A. I have a small group of friends, all of us esotericists with whom I studied many texts in alchemy and the hermetic tradition. We also studied the Tarot and when the time came to making Shadow of the Vampire I wanted to infuse this film with esoteric subplots. One of them being the creation of a new grimoire filled with ciphers that would be my answer in my conversation with Albin Grau’s use of symbols and ciphers as a means of using magic symbols in his grimoire in Nosferatu. Albin Grau was a deeply spiritual man, some of his closest friends were great esotericists of the time. A follower of the Ordo Templi Orientis (Order of the Temple of the East) he actually filmed Aleister Crowley in 1925. That film of Crowley has somehow disappeared. I felt it important when I created my grimoire for Shadow of the Vampire to create a living body of symbols that would communicate backward through time opening the door to a living conversation that would exist between my film and Nosferatu. Strangely the grimoire that was created for my film never made it into the movie. I did shoot scenes with Udo Kier as Albin Grau showing his preliminary drawings for his grimoire, and also showing him throw the Tarot to predict the destiny of the filming of Nosferatu but in the end the scene seemed too laborious and out of place, stalling the narrative during the final edit of Shadow of the Vampire. One of my closest friends, Leigh McCloskey, who himself is an artist and accomplished esotericist had at the time created for me a very special grimoire that emerged out of very many conversations he and I were having, conversations that focused around the esoteric implications of the film that I was setting out to make. Though this grimoire painted and created by Leigh never made it into my film, it eventually (years later) caught the attention of Keith Richards and made it into the collective psyche by being admired by The Rolling Stones who used its images in their live show.
In Shadow of the Vampire the inn which the cast and crew of Nosferatu stay in is called ‘Han Budala’ which would roughly translate in a Slavic language to ‘The Inn of the Fool’. In my mind this is representative of the ‘Fool’ card in the Tarot which to me represents the foundation of all great creative inquiry. It was also the dominant card interpreting a future outcome for the making of Shadow of the Vampire when I threw the Tarot before casting and making the film. As an interesting coincidence preceding the casting and shooting of Shadow of the Vampire I was on the flight from Los Angeles to New York. The gentleman sitting next to me made inquiry about my reading of a Shadow of the Vampire screenplay. He was quite astonished to tell me of his fiancée who was the great great niece of Walter Spies, the great love of Murnau’s life.

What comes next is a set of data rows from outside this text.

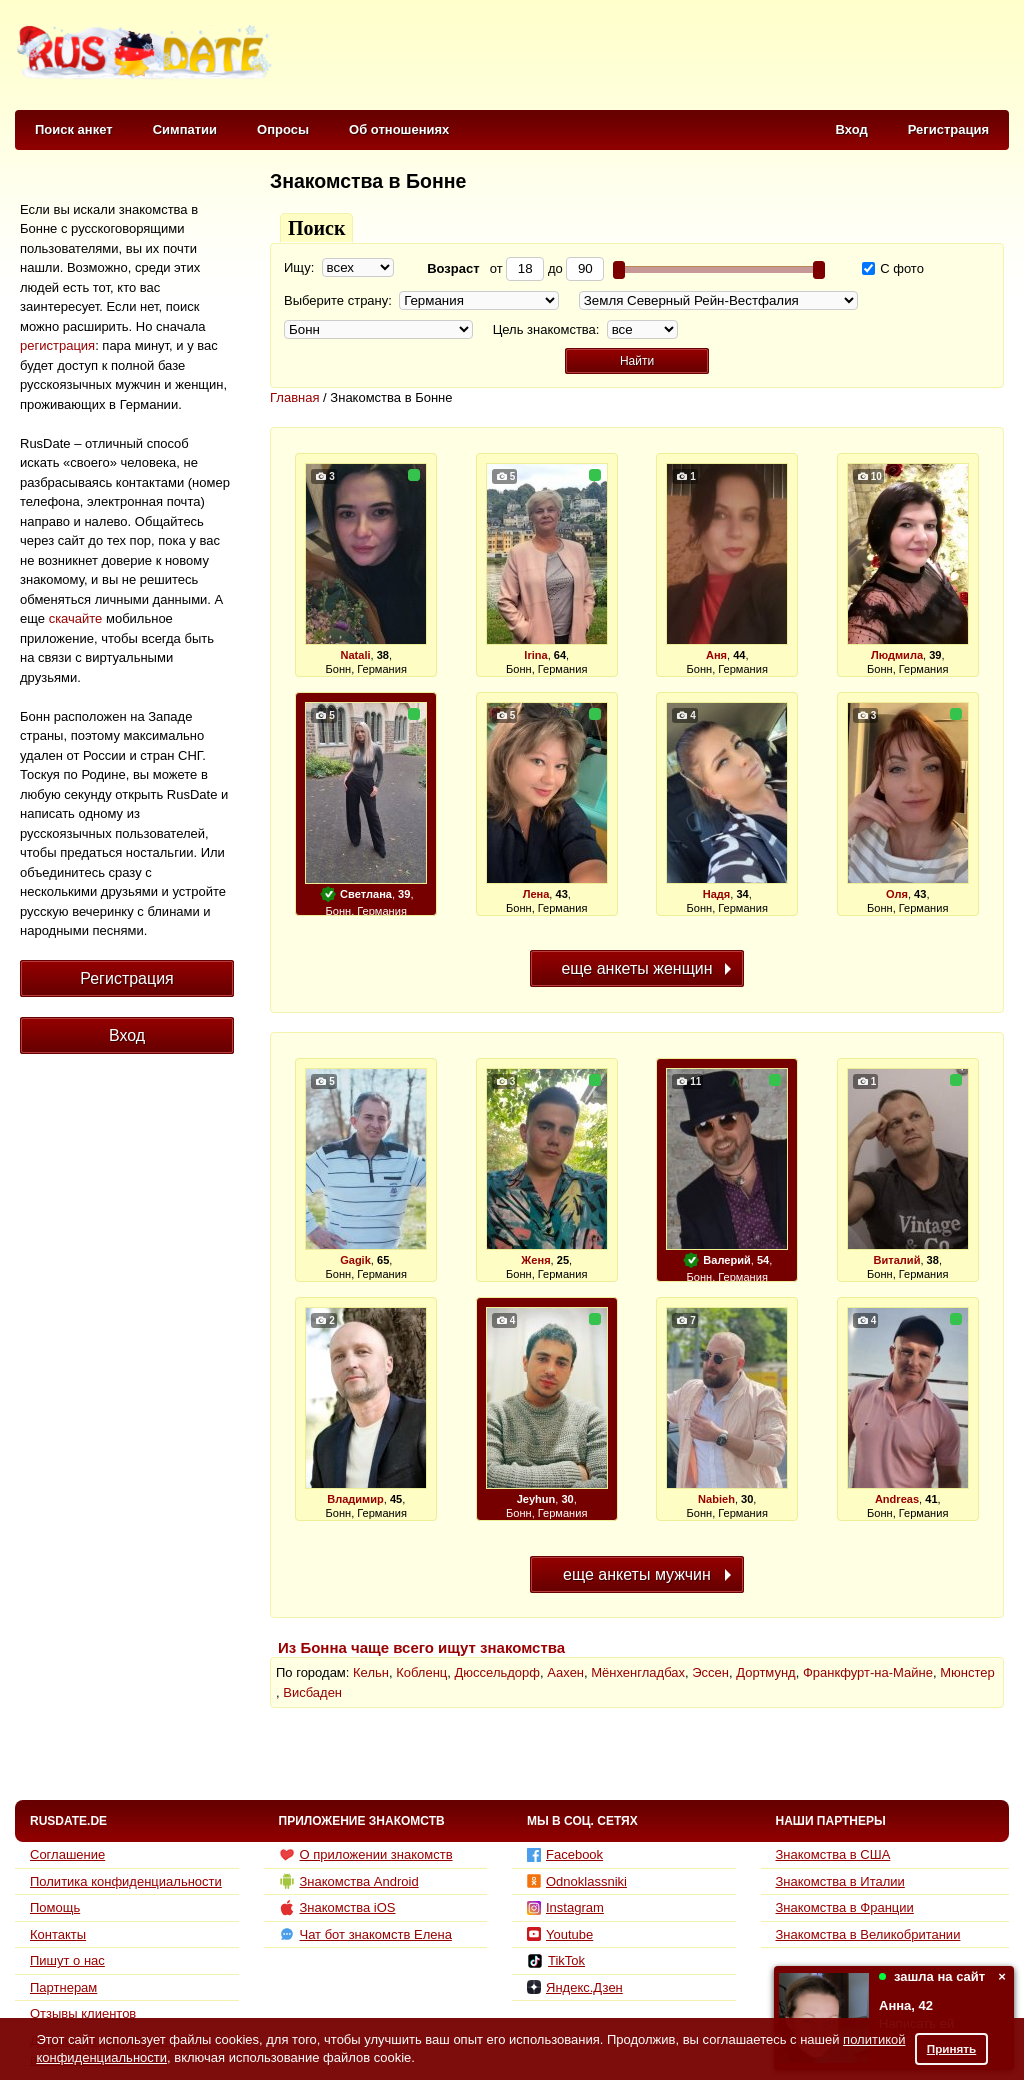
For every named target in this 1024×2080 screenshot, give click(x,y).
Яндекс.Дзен (575, 1987)
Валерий (726, 1260)
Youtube (560, 1934)
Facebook (565, 1854)
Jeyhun (536, 1499)
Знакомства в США (833, 1854)
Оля (897, 894)
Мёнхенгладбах (638, 1672)
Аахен (565, 1672)
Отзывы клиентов (83, 2013)
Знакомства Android (349, 1881)
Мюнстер (967, 1672)
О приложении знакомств (366, 1855)
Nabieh (716, 1499)
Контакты (58, 1934)
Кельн (371, 1672)
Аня (716, 655)
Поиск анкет (74, 129)
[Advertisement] (644, 56)
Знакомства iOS (337, 1908)
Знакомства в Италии (840, 1881)
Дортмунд (765, 1672)
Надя (717, 894)
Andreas (897, 1499)
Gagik (355, 1260)
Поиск (316, 228)
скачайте (76, 618)
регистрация (57, 345)
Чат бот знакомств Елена (365, 1934)
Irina (535, 655)
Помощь (55, 1907)
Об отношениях (399, 129)
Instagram (565, 1907)
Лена (536, 894)
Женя (535, 1260)
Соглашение (67, 1854)
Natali (355, 655)
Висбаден (312, 1692)
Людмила (897, 655)
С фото (893, 268)
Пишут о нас (67, 1960)
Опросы (283, 129)
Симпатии (185, 129)
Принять (952, 2048)
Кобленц (421, 1672)
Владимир (355, 1499)
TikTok (556, 1961)
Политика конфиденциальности (126, 1881)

I conceived Schreck’s cave with an alchemical depiction of the sun painted in the background. The sun in my mind, being the representative of the projector lamp of the cosmos and the cave itself being the archetypal source of all projection, the ‘primal cinema’. Even the gift of blood given to Schreck by Murnau is contained in the old hand blown alchemical alembic used by early alchemists.
Q. Has your relationship with Murnau changed in the years that have passed after completing your film?
A. My relationship to Murnau’s work has only deepened over the years, like the leitmotif that returns perennially reminding me of how timeless and beautiful Murnau’s work is. I particularly enjoy watching Sunrise and Tabu for these films resonate with the timeless ache for love.
Q. Does the subject of vampirism still interest you or Shadow of the Vampire was the result of a very specific but circumscribed interest of yours?
A. What attracted me to Shadow of the Vampire was that the material lent itself to me in a way I can go beyond just making a genre film. Making a genre vampire movie held little interest to me, yet the bigger questions on the nature of vampirism and its relationship to art making and being an artist in general very much appealed to me. I can say that taking the material of Shadow of the Vampire away from the traditional vampire genre and making it my own is what excited me the most.